About this exercise: Retype each line of the data below exactly, beginning with the first and ending with the one that contains "fabyene (15, 643)". Pictures do not belong in the copy.

** Data follows **

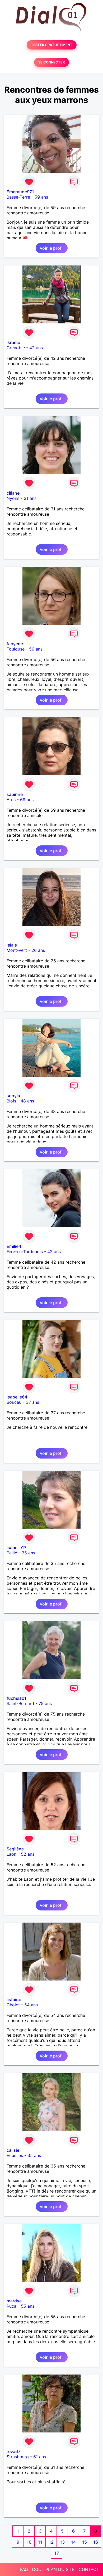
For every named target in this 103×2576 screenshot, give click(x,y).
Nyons (13, 498)
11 (40, 2542)
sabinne (15, 794)
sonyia (13, 1095)
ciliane (13, 493)
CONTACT (89, 2569)
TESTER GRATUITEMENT (51, 45)
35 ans (28, 1552)
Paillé (12, 1552)
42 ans (36, 347)
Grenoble (16, 347)
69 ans (27, 799)
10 (29, 2542)
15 (84, 2542)
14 (73, 2542)
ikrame (13, 342)
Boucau (14, 1402)
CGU (36, 2569)
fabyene (15, 643)
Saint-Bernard (20, 1703)
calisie (13, 2150)
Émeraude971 (20, 191)
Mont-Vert (17, 950)
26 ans (38, 950)
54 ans (31, 2004)
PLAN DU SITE (60, 2569)
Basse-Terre (18, 197)
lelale (12, 945)
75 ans (45, 1703)
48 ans (27, 1101)
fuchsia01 (16, 1698)
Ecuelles (15, 2155)
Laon (11, 1854)
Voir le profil (52, 248)
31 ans (30, 498)
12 (51, 2542)
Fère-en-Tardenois (25, 1251)
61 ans (39, 2456)
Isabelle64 (17, 1397)
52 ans (27, 1854)
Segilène (15, 1848)
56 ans (36, 649)
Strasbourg (18, 2456)
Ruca (11, 2306)
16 (95, 2542)
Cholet (13, 2004)
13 (62, 2542)
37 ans (32, 1402)
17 (56, 2553)
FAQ (24, 2569)
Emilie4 (14, 1246)
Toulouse (16, 649)
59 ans (41, 197)
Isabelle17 (16, 1547)
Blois (11, 1101)
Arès (11, 799)
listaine (14, 1999)
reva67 (13, 2451)
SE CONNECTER (51, 62)
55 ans (27, 2306)
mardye (14, 2300)
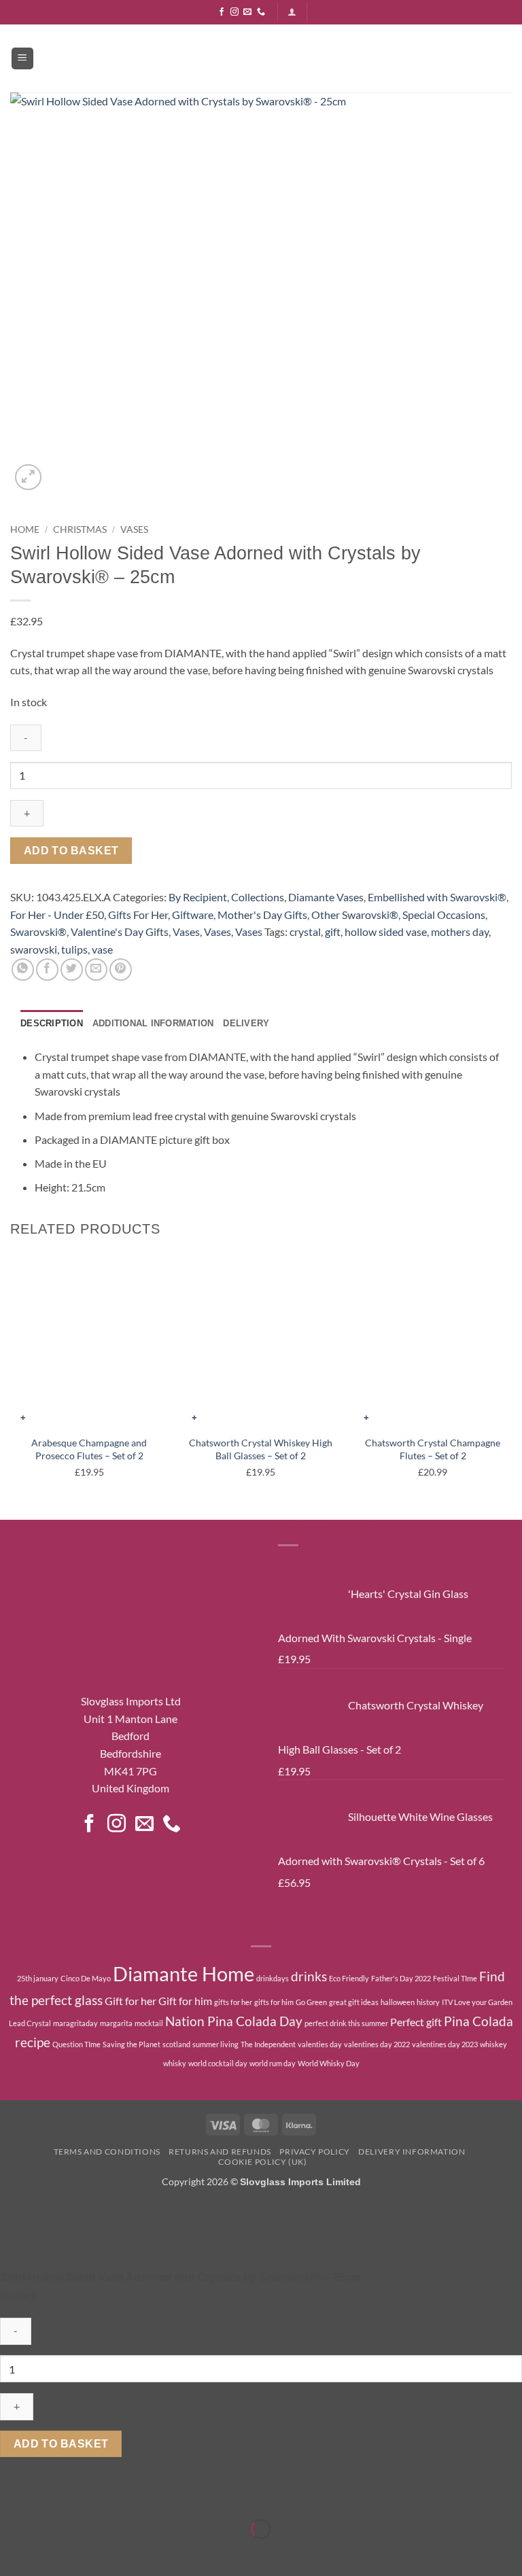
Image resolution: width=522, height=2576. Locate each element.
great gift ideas (354, 2002)
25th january (37, 1978)
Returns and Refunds (220, 2151)
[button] (22, 59)
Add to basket (71, 850)
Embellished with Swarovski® (437, 896)
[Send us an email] (247, 12)
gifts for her (233, 2002)
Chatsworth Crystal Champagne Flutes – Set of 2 (432, 1449)
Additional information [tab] (153, 1023)
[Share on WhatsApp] (23, 969)
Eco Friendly (349, 1978)
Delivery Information (411, 2151)
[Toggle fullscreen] (52, 2495)
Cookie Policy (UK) (262, 2162)
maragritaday (75, 2023)
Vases (134, 529)
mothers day (460, 931)
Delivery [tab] (246, 1023)
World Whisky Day (329, 2063)
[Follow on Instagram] (234, 12)
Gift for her (130, 2000)
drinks (309, 1976)
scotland (176, 2044)
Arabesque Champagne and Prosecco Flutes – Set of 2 (89, 1449)
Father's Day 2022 (401, 1978)
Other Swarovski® (354, 914)
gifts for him (274, 2002)
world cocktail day (217, 2063)
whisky (174, 2063)
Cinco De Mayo (85, 1978)
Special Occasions (443, 914)
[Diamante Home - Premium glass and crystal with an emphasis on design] (261, 58)
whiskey (493, 2044)
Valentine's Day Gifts (120, 931)
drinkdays (272, 1978)
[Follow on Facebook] (222, 12)
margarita (116, 2023)
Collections (257, 896)
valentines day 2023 (445, 2044)
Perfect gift (416, 2021)
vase (102, 949)
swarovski (33, 949)
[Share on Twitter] (71, 969)
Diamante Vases (326, 896)
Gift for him (185, 2000)
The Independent (268, 2044)
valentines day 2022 (377, 2044)
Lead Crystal (30, 2023)
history (428, 2002)
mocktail (149, 2023)
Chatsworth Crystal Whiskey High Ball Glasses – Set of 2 (260, 1449)
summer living (215, 2044)
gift (333, 931)
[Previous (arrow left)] (13, 2552)
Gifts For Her (138, 914)
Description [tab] (51, 1023)
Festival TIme (455, 1978)
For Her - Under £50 (57, 914)
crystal (305, 931)
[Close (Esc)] (131, 2495)
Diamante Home (183, 1973)
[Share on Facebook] (47, 969)
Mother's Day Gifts (262, 914)
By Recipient (198, 896)
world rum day (272, 2063)
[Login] (292, 11)
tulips (74, 949)
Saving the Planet (131, 2044)
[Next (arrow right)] (52, 2552)
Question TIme (76, 2044)
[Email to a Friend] (96, 969)
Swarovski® (38, 931)
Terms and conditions (107, 2151)
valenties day (320, 2044)
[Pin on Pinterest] (120, 969)
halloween (398, 2002)
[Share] (91, 2495)
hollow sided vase (386, 931)
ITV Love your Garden (477, 2002)
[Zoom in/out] (13, 2495)
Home (24, 529)
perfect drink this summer (346, 2023)
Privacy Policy (314, 2151)
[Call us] (261, 12)
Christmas (80, 529)
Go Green (311, 2002)
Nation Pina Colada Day (233, 2021)
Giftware (192, 914)
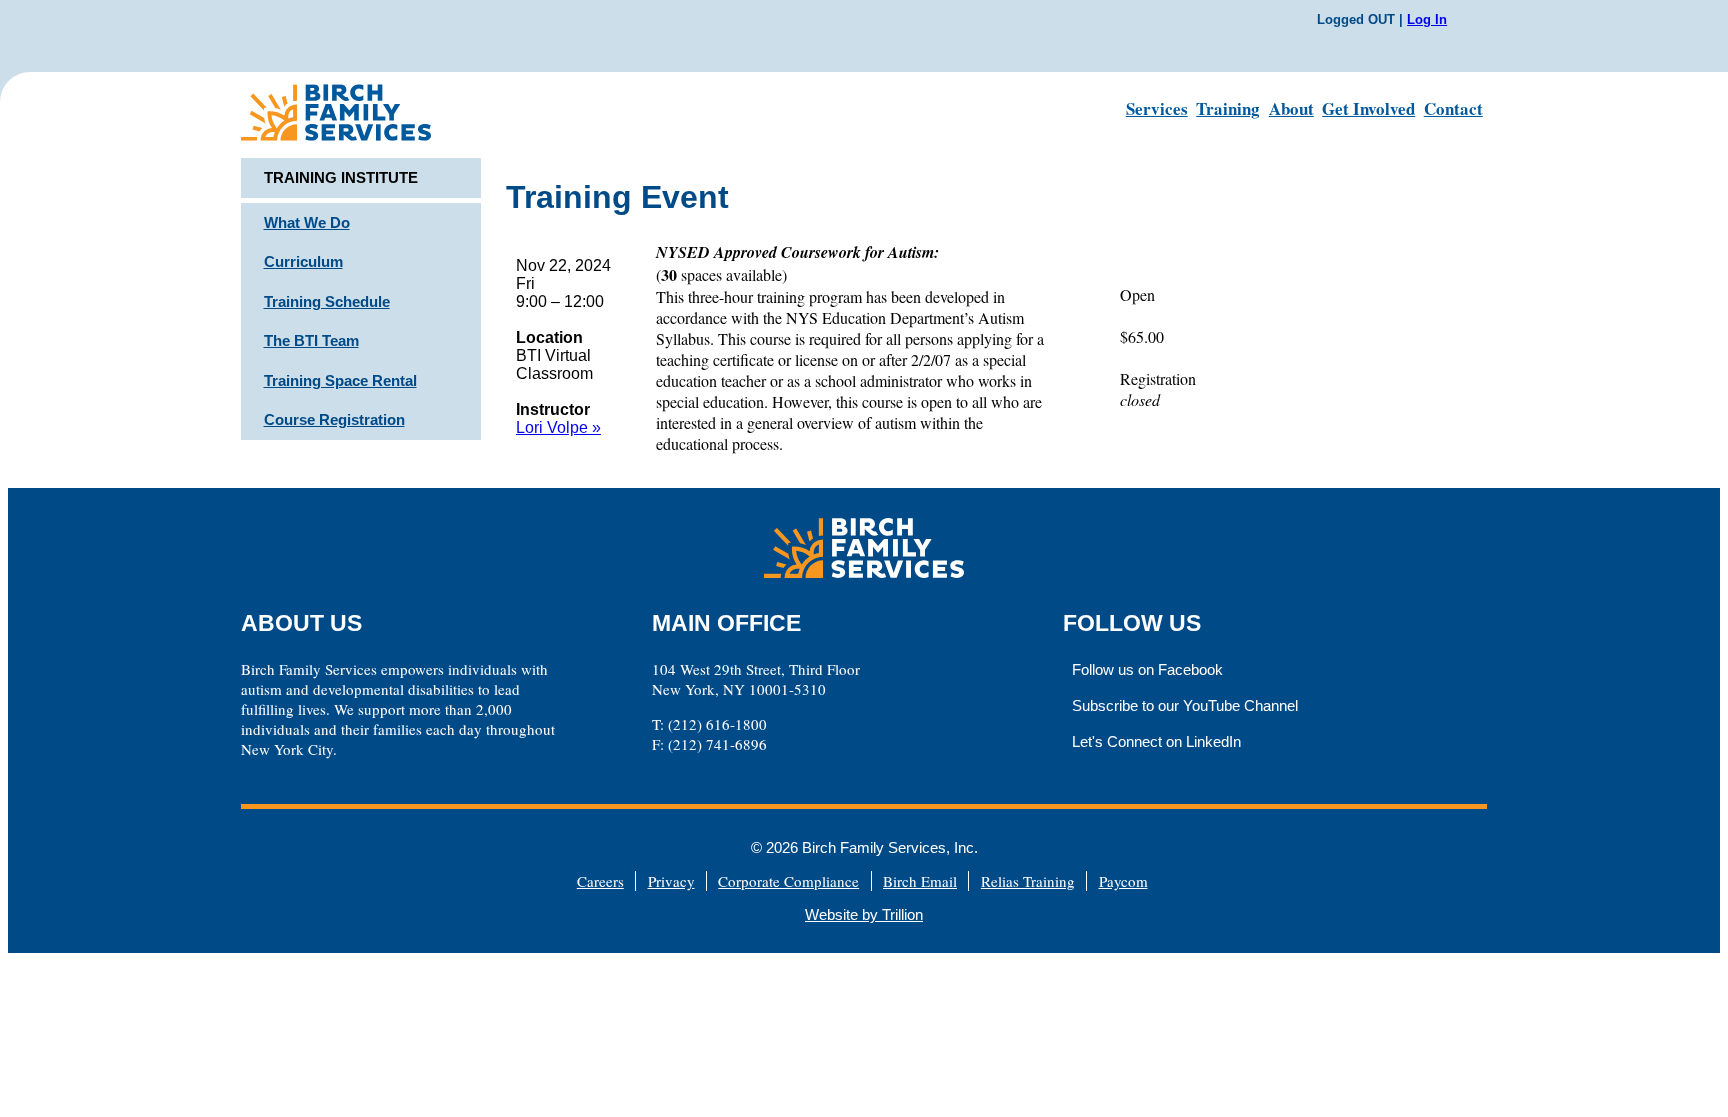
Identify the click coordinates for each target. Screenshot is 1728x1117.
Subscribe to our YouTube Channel (1185, 705)
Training (1228, 108)
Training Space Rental (340, 380)
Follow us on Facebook (1147, 669)
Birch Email (920, 881)
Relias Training (1028, 881)
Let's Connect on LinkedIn (1156, 741)
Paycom (1123, 881)
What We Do (307, 222)
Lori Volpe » (558, 427)
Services (1157, 108)
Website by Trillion (864, 914)
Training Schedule (327, 301)
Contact (1453, 108)
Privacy (671, 881)
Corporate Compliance (788, 881)
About (1291, 108)
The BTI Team (311, 340)
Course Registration (334, 419)
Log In (1427, 19)
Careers (600, 881)
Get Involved (1368, 108)
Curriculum (303, 261)
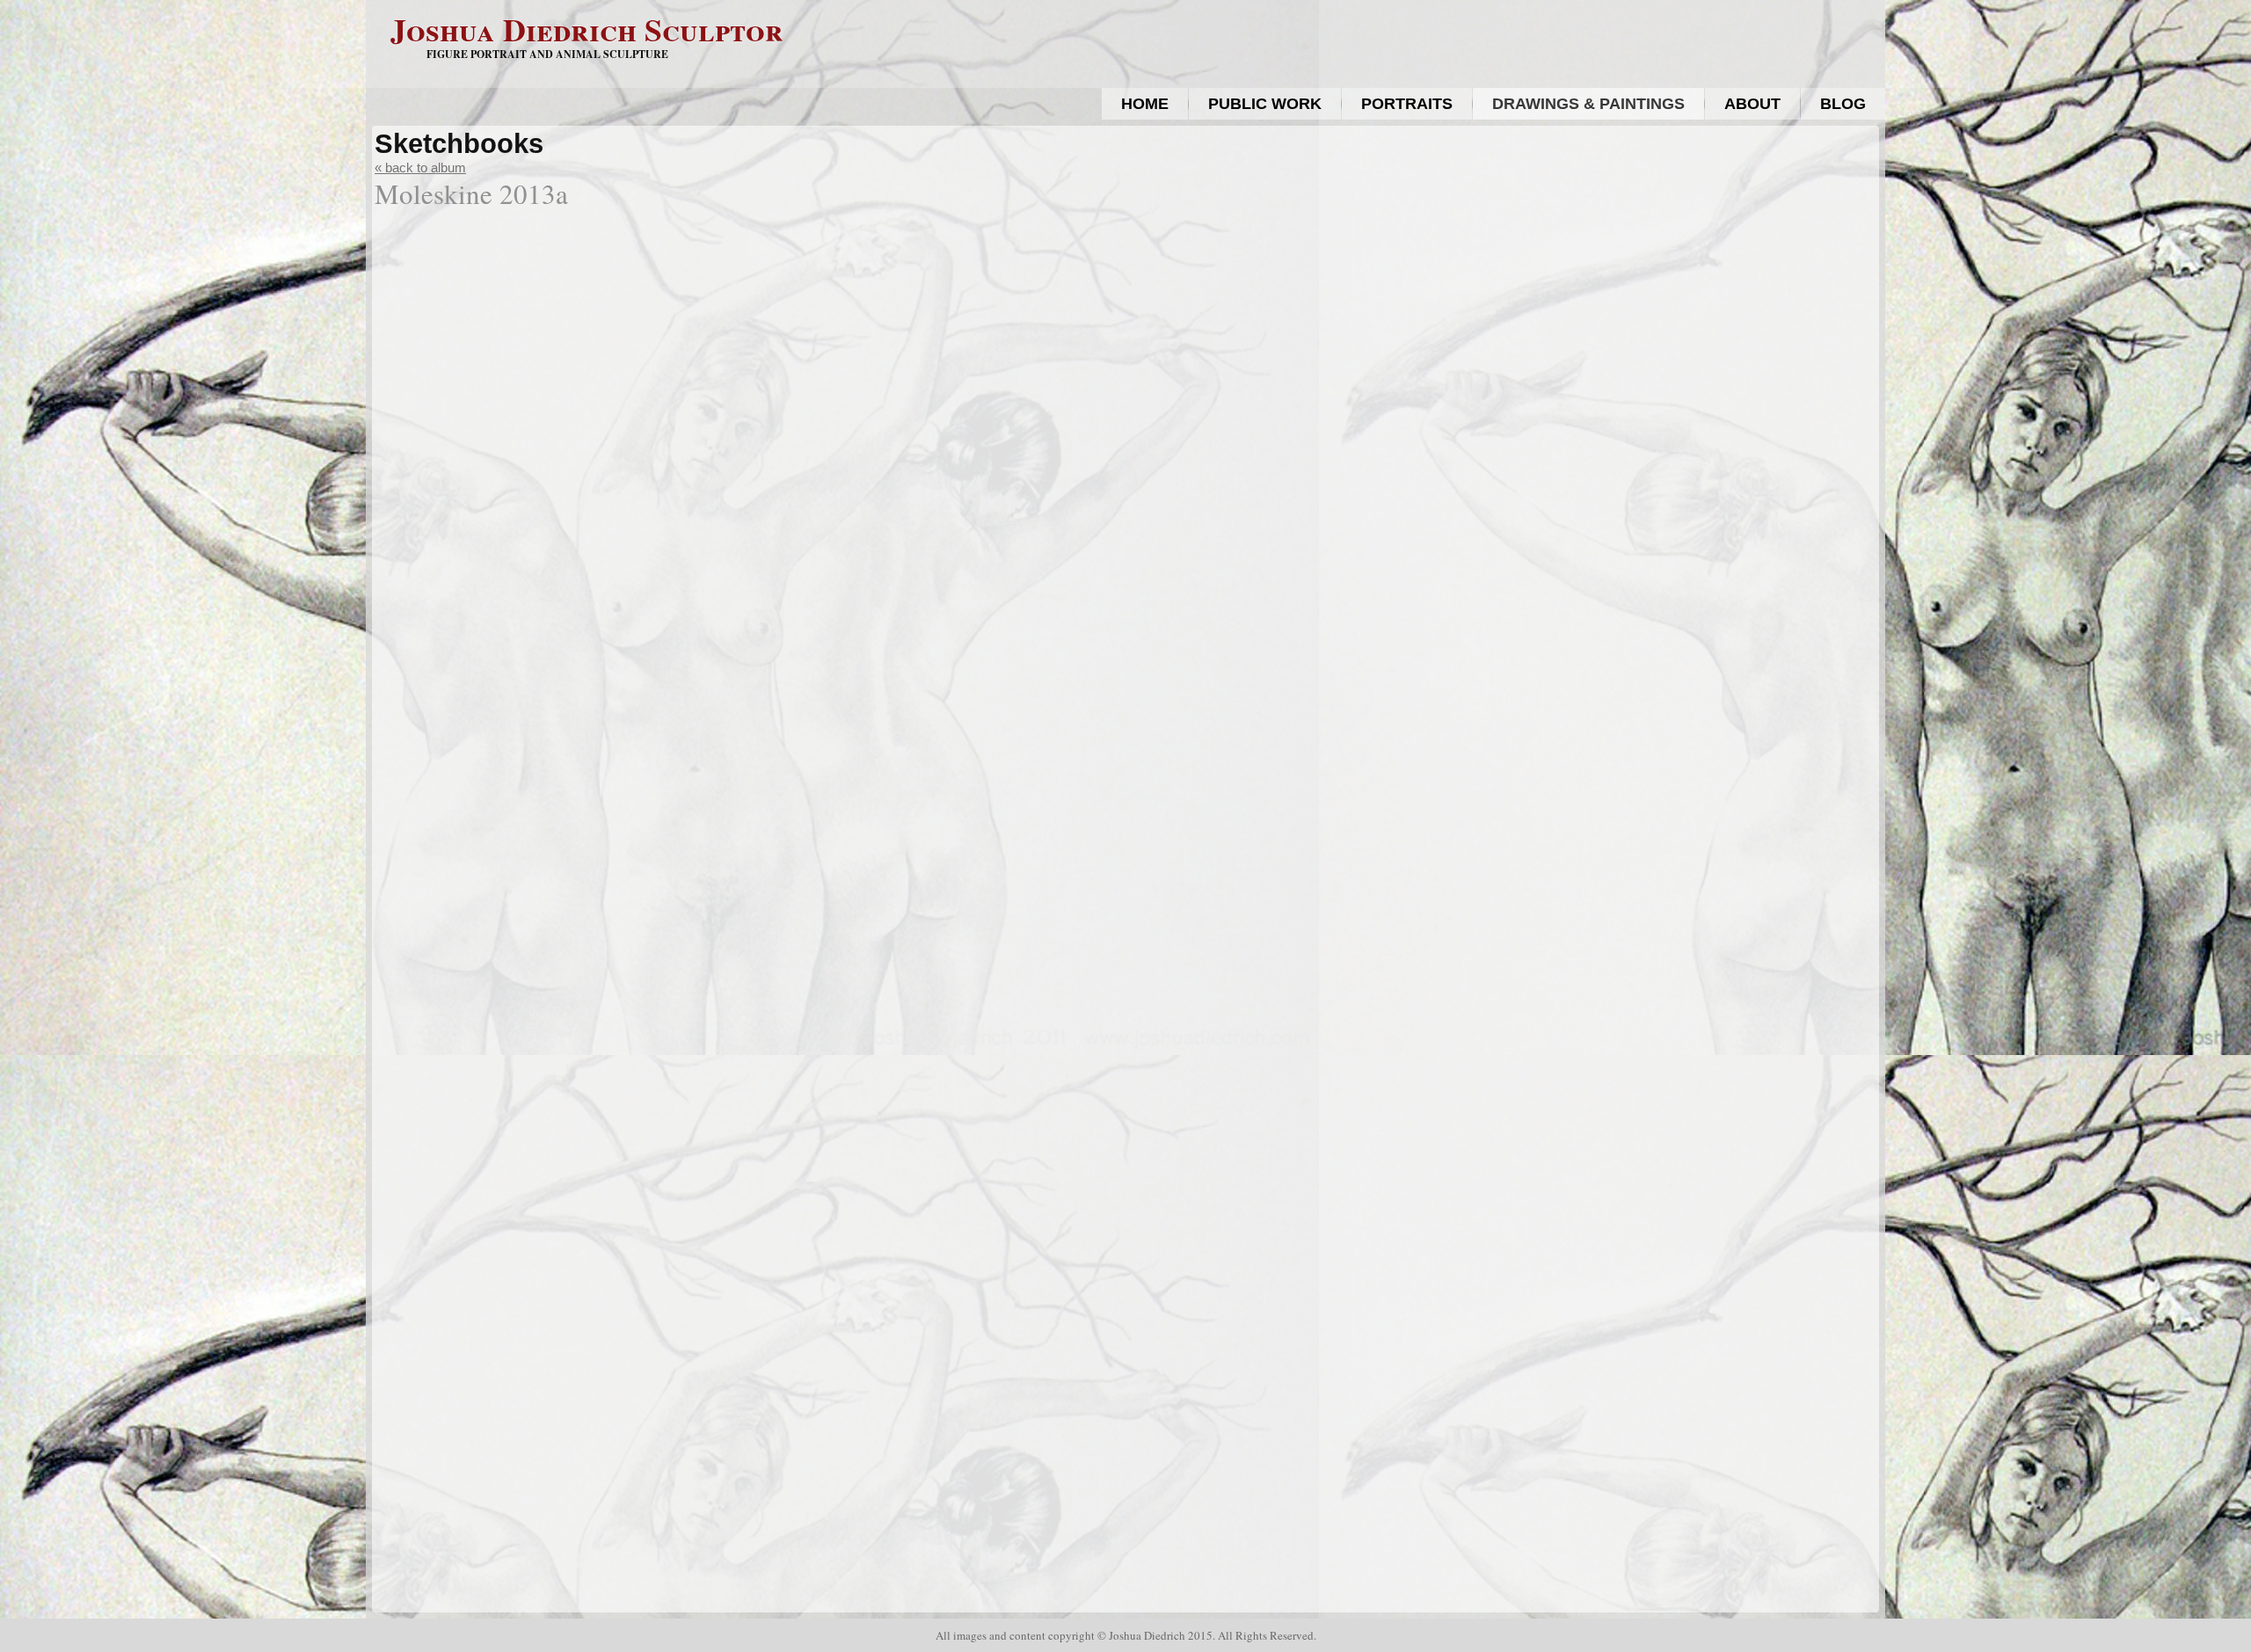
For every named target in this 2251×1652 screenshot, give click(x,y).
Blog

** End of Data **

Exercise response:
For every named target in this 103×2576 screenshot, give click(x,y).
Nyons (13, 498)
11 (40, 2542)
sabinne (15, 794)
sonyia (13, 1095)
ciliane (13, 493)
CONTACT (89, 2569)
TESTER GRATUITEMENT (51, 45)
35 ans (28, 1552)
Paillé (12, 1552)
42 ans (36, 347)
Grenoble (16, 347)
69 ans (27, 799)
10 (29, 2542)
15 (84, 2542)
14 (73, 2542)
ikrame (13, 342)
Boucau (14, 1402)
CGU (36, 2569)
fabyene (15, 643)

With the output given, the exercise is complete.